Singleton Design Pattern VS Singleton Beans in Spring Container

Spring bean singleton vs singleton pattern

It depends. If you need an utility class, which has no dependencies and that just provide a bunch of commons methods, I think it is quick and straightforward to build your own singleton.

But if you want to build a business class which needs to be injected with other dependencies, and probably, you want to define interfaces to avoid coupling between classes, I think Spring (or other DI frameworks) are better (easier) than build your own singleton.

Spring Singleton Vs Singleton Design pattern - Class Loader

Well, the real difference is not around class loading, but it's about the design principle. Singleton pattern has it's own limitations. It exposes an object globally as well as it's difficult to test. But, singleton through DI framework like Spring or Guice is free from those problems.

This SO thread may help you to understand. As well as Google-singleton-detector and Misko Hevery's blog are also interesting read.

What is the difference between a Spring singleton and a Java singeleton(design pattern)?

The Java singleton is scoped by the Java class loader, the Spring singleton is scoped by the container context.

Which basically means that, in Java, you can be sure a singleton is a truly a singleton only within the context of the class loader which loaded it. Other class loaders should be capable of creating another instance of it (provided the class loaders are not in the same class loader hierarchy), despite of all your efforts in code to try to prevent it.

In Spring, if you could load your singleton class in two different contexts and then again we can break the singleton concept.

So, in summary, Java considers something a singleton if it cannot create more than one instance of that class within a given class loader, whereas Spring would consider something a singleton if it cannot create more than one instance of a class within a given container/context.

Spring bean singleton and singleton pattern

Spring singleton is unique ApplicationContext (per Spring container) instance. Meaning if you create a new ApplicationContext then you would get a new instance of the bean even if it's singleton.

However original Java singleton means one instance per Classloader. Meaning that singleton instance remains same for a particular classloader. In most cases that's fine, however suppose if you need a true singleton, single instance per JVM then there's some extra work to do. Look at this example https://stackoverflow.com/a/47445573/5343269

Answer to your question is if you are instantiating a single spring container in your application then spring singleton bean can be treated as a singleton, however that's true only for Spring components. Meaning this instance can not be accessed by any class that's not a Spring bean.
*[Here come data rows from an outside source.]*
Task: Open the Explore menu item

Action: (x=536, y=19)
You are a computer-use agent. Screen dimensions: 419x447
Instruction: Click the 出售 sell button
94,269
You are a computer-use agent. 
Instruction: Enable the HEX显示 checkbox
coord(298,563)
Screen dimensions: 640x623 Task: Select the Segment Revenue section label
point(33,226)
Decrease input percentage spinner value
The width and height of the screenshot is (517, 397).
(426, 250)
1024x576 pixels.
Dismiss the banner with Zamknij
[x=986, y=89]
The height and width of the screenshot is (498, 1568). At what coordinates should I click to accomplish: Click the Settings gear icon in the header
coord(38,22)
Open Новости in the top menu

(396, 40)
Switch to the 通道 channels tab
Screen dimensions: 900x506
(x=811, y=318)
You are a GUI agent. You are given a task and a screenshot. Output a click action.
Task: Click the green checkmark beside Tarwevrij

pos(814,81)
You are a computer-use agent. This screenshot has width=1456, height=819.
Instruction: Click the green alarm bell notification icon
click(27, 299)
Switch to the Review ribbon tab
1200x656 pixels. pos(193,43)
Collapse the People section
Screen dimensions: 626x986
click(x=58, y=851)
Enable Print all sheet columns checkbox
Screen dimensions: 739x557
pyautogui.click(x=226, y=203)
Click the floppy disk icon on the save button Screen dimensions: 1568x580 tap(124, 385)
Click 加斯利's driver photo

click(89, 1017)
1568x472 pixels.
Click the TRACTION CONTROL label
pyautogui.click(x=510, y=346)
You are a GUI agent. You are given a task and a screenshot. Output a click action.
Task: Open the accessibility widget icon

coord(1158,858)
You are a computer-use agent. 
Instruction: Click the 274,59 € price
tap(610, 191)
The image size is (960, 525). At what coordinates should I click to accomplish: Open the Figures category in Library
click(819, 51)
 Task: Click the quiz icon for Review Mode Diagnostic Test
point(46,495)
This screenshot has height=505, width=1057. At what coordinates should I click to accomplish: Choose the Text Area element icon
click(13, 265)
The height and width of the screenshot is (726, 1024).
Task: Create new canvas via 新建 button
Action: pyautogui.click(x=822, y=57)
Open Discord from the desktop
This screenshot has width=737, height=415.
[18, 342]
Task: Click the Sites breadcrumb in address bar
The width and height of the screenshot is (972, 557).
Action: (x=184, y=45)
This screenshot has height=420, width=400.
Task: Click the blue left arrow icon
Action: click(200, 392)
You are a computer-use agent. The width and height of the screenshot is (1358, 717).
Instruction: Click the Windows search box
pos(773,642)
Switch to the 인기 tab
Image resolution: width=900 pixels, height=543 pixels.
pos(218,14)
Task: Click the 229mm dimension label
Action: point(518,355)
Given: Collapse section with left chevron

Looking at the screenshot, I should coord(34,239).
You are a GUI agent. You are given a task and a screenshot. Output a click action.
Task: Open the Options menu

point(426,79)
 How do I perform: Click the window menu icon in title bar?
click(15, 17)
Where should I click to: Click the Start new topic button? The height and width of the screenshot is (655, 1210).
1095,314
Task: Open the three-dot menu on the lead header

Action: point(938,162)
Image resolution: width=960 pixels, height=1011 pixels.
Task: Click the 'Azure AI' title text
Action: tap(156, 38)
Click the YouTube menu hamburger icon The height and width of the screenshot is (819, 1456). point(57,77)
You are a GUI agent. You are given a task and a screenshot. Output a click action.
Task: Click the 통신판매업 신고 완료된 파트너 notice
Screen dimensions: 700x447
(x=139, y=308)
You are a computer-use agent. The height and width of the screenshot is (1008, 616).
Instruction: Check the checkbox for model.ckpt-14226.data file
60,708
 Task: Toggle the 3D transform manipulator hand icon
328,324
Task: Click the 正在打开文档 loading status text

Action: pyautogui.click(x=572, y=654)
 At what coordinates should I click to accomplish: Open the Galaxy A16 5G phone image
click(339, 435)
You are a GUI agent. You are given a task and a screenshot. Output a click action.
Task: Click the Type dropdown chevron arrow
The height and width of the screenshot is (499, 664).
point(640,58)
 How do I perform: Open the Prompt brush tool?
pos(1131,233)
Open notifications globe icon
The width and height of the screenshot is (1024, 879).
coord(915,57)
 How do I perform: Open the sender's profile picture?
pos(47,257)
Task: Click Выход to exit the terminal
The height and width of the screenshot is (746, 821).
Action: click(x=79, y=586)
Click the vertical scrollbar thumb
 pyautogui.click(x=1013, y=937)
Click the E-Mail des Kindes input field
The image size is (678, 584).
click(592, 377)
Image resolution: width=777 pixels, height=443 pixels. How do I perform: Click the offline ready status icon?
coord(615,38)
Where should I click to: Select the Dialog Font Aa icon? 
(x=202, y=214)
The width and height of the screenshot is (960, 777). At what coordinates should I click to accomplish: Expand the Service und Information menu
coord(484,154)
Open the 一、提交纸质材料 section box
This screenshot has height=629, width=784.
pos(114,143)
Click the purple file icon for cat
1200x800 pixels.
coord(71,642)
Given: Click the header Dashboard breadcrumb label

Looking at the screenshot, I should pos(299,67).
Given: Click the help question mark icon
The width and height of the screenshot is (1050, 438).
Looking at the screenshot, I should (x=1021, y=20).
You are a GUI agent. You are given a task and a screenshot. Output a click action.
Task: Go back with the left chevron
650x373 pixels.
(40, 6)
To be safe, don't rely on the spring singleton and create your own singleton class.

If singleton is bad!! why spring bean are singletone by default

The singleton pattern and a spring singleton have very little in common. Actually the only thing is probably:

There is just one instance at runtime in production

Let's go through the critic of the pattern from the answer you linked to:

They are generally used as a global instance, why is that so bad? Because you hide the dependencies of your application in your code, instead of exposing them through the interfaces. Making something global to avoid passing it around is a code smell.

With Spring you are doing the exact opposite. You're just saying: "I need one of those, without caring where it comes from."

They violate the single responsibility principle: by virtue of the fact that they control their own creation and lifecycle.

Again: Spring does the exact opposite: you code a normal pojo and then you configure in your Spring configuration, what lifecycle it shall have.

They inherently cause code to be tightly coupled. This makes faking them out under test rather difficult in many cases.

With Spring, nothing stops you to use a different instance for each test.

They carry state around for the lifetime of the application. Another hit to testing since you can end up with a situation where tests need to be ordered which is a big no no for unit tests. Why? Because each unit test should be independent from the other.

Yes they can carry state around for the lifetime of the application, but since you can choose to change the lifecycle or the implementation in tests (or different instances of your application), tests stay independent from each other.

All this is really not specific to Spring but is true for probably all mature dependency injection frameworks, and even when you choose to do it manually.

What is difference between singleton and prototype bean?

Prototype scope = A new object is created each time it is injected/looked up. It will use new SomeClass() each time.

Singleton scope = (Default) The same object is returned each time it is injected/looked up. Here it will instantiate one instance of SomeClass and then return it each time.

See also:

  • Spring Bean Scopes

Why is a Spring singleton-scoped bean better than a classic Singleton pattern?

public static-flavored singletons are in disfavor because they are hardwired into a class, not because they are global. People will tell you they are impossible to mock for testing, for example. If you only have a handful of global objects, you don't need Spring just to avoid such plain Java singletons. However, if you have a substantial object graph which needs to be wired together, then your code will come off much cleaner if you use the DI approach.

There are a lot of conveniences in Spring to manage the bean lifecycle and it is especially convenient that you can change the lifecycle fairly easily, for example from singleton to prototype. Such a requirement may arise due to a late decision to execute parts of code concurrently, and the code relies on non-threadsafe objects.